Bug 52539

Summary: Apache mod_dav 400 Bad Request for non-existent collection resource
Product: Apache httpd-2 Reporter: Garret Wilson <garret>
Component: mod_davAssignee: Apache HTTPD Bugs Mailing List <bugs>
Status: RESOLVED LATER    
Severity: normal Keywords: MassUpdate
Priority: P2    
Version: 2.2.11   
Target Milestone: ---   
Hardware: PC   
OS: All   

Description Garret Wilson 2012-01-26 16:56:30 UTC 
Apache seems to be sending back a 400 Bad Request for a simple non-existing collection resource.

I have a resource `/test/junit/test.bin`. I want to check if the collection `/test/junit/test.bin/` exists (i.e. a collection of the same name)---according to RFC 2518, a collection (with a slash) and a non-collection are distinct. When I issue a `PROPFIND` on `/test/junit/test.bin/`, Apache responds with a 400 Bad Request.

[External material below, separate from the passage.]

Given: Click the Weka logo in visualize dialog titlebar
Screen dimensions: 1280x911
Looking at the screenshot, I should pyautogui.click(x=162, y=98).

Now, I understand that many people and implementation have blurred the lines between collections and non-collections---that is, whether a collection has to have an ending slash. But whatever the case, the collection `/test/junit/test.bin/` does not exist---issuing a `PROPFIND` on a collection that does not exist is not a "bad request". Shouldn't Apache simply issue a standard 404 Not Found or 410 Gone? What was "bad" about my request?

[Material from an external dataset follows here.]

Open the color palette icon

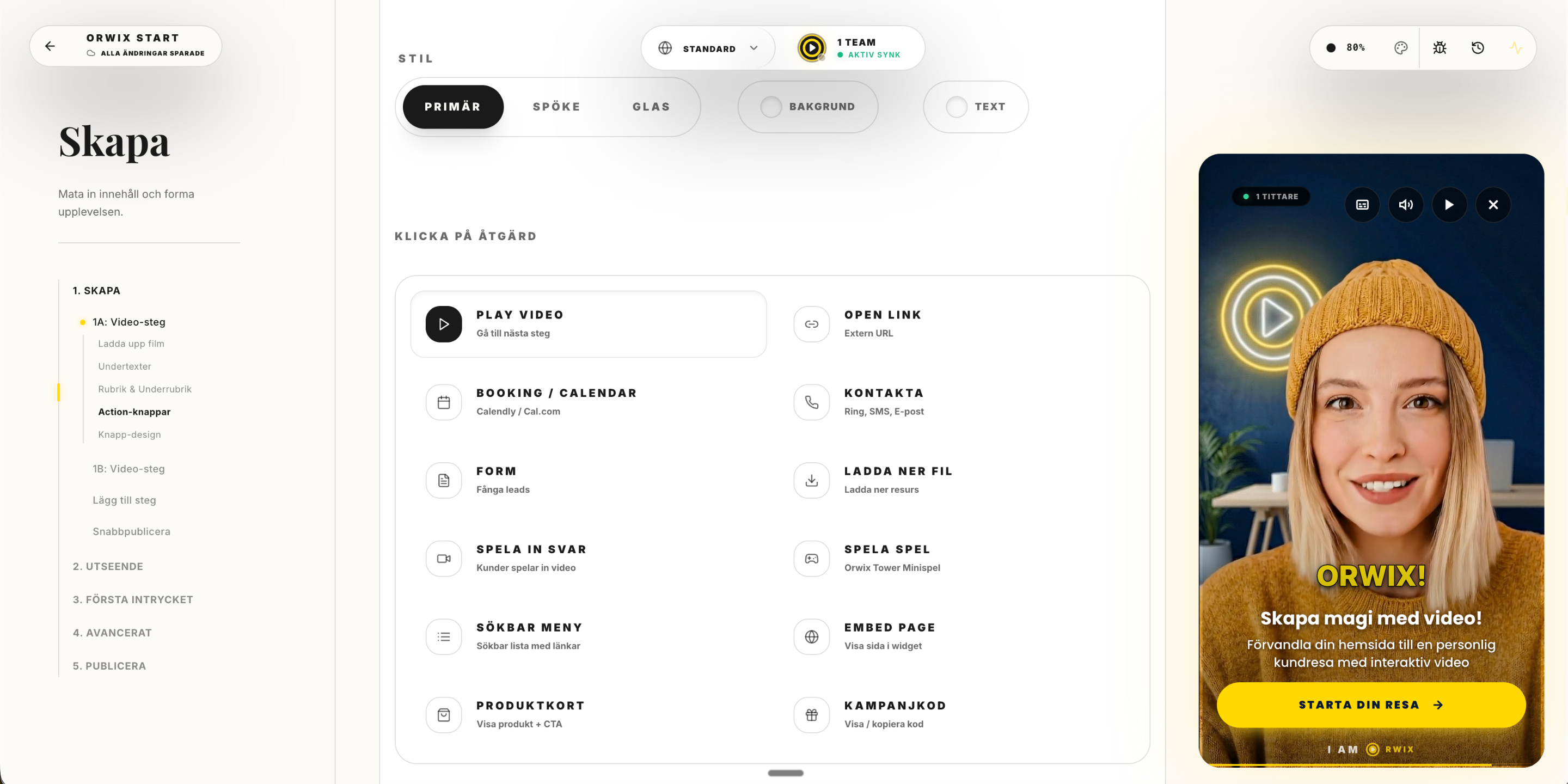[1401, 47]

	PROPFIND /test/junit/test.bin/ HTTP/1.1
	depth: 1
	content-length: 102
	authorization: BASIC XXXXX
	host: example.com

	<?xml version="1.0" encoding="UTF-8"?>
	<D:propfind xmlns:D="DAV:">
		<D:allprop />
	</D:propfind>

	HTTP/1.1 400 Bad Request
	Date: Mon, 23 Jan 2012 15:30:37 GMT
	Server: Apache/2.2.11 (Unix) mod_ssl/2.2.11 OpenSSL/0.9.8k DAV/2 SVN/1.7.2 mod_jk/1.2.28
	Content-Length: 226
	Connection: close
	Content-Type: text/html; charset=iso-8859-1

	<!DOCTYPE HTML PUBLIC "-//IETF//DTD HTML 2.0//EN">
	<html><head>
	<title>400 Bad Request</title>
	</head><body>
	<h1>Bad Request</h1>
	<p>Your browser sent a request that this server could not understand.<br />
	</p>
	</body></html>


Here's what Apache puts in the logs:

	[Mon Jan 23 14:31:09 2012] [error] [client XX.XXX.XX.XXX] Could not fetch resource information.  [400, #0]
	[Mon Jan 23 14:31:09 2012] [error] [client XX.XXX.XX.XXX] (20)Not a directory: The URL contains extraneous path components. The resource could not be identified.  [400, #0]

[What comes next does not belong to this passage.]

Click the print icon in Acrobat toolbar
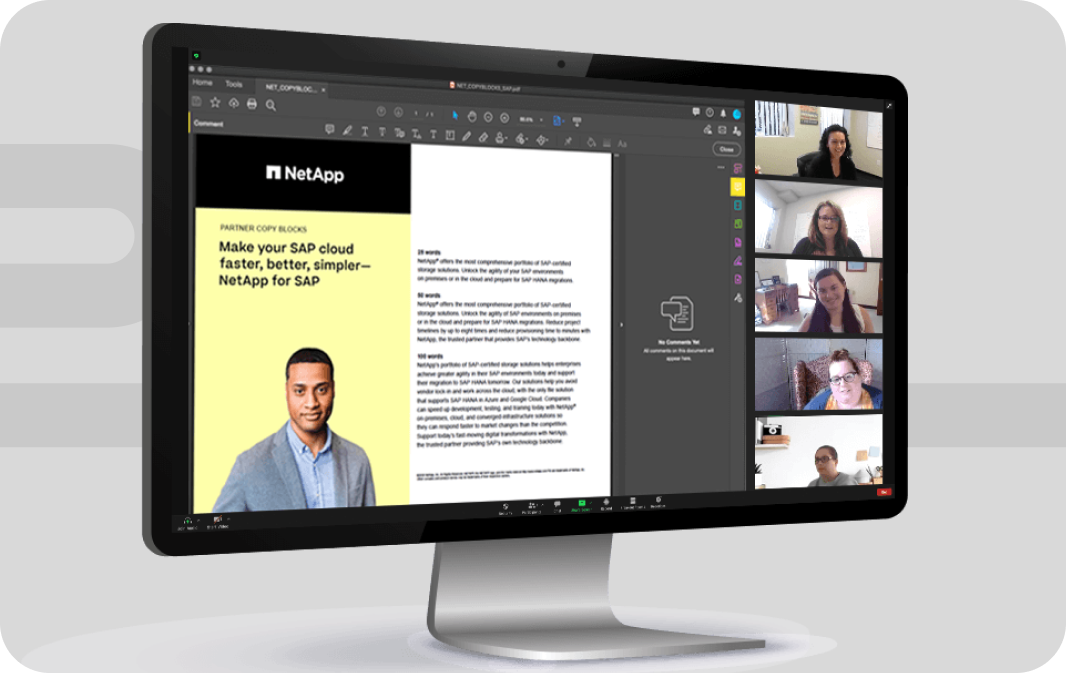1066x673 pixels. (252, 104)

Yes, I understand that a resource of the same name (without the ending slash) exists and I'm asking for properties of a collection (with the slash). So yes, we can predict when Apache will return 400. But I do not believe that 400 Bad Request is a correct response, and I can find nothing in RFC 2518 to justify 400 Bad Request. I made a perfectly valid request for a collection resource that did not exist, so in my opinion Apache should send back a 404 Not Found indicating that this collection resource does not exist.

There was nothing "bad" about my request. So Apache found another resource (`/test/junit/test.bin`) that exists. So what? I wasn't asking about that resource. I was asking about `/test/junit/test.bin/`. The answer is (or should be) that it doesn't exist---not that I made a bad request.

See http://stackoverflow.com/questions/8976331/apache-mod-dav-400-bad-request-for-non-existent-collection-resource .
Comment 1 William A. Rowe Jr. 2018-11-07 21:09:03 UTC 
Please help us to refine our list of open and current defects; this is a mass update of old and inactive Bugzilla reports which reflect user error, already resolved defects, and still-existing defects in httpd.

As repeatedly announced, the Apache HTTP Server Project has discontinued all development and patch review of the 2.2.x series of releases. The final release 2.2.34 was published in July 2017, and no further evaluation of bug reports or security risks will be considered or published for 2.2.x releases. All reports older than 2.4.x have been updated to status RESOLVED/LATER; no further action is expected unless the report still applies to a current version of httpd.

If your report represented a question or confusion about how to use an httpd feature, an unexpected server behavior, problems building or installing httpd, or working with an external component (a third party module, browser etc.) we ask you to start by bringing your question to the User Support and Discussion mailing list, see [https://httpd.apache.org/lists.html#http-users] for details. Include a link to this Bugzilla report for completeness with your question.

If your report was clearly a defect in httpd or a feature request, we ask that you retest using a modern httpd release (2.4.33 or later) released in the past year. If it can be reproduced, please reopen this bug and change the Version field above to the httpd version you have reconfirmed with.

Your help in identifying defects or enhancements still applicable to the current httpd server software release is greatly appreciated.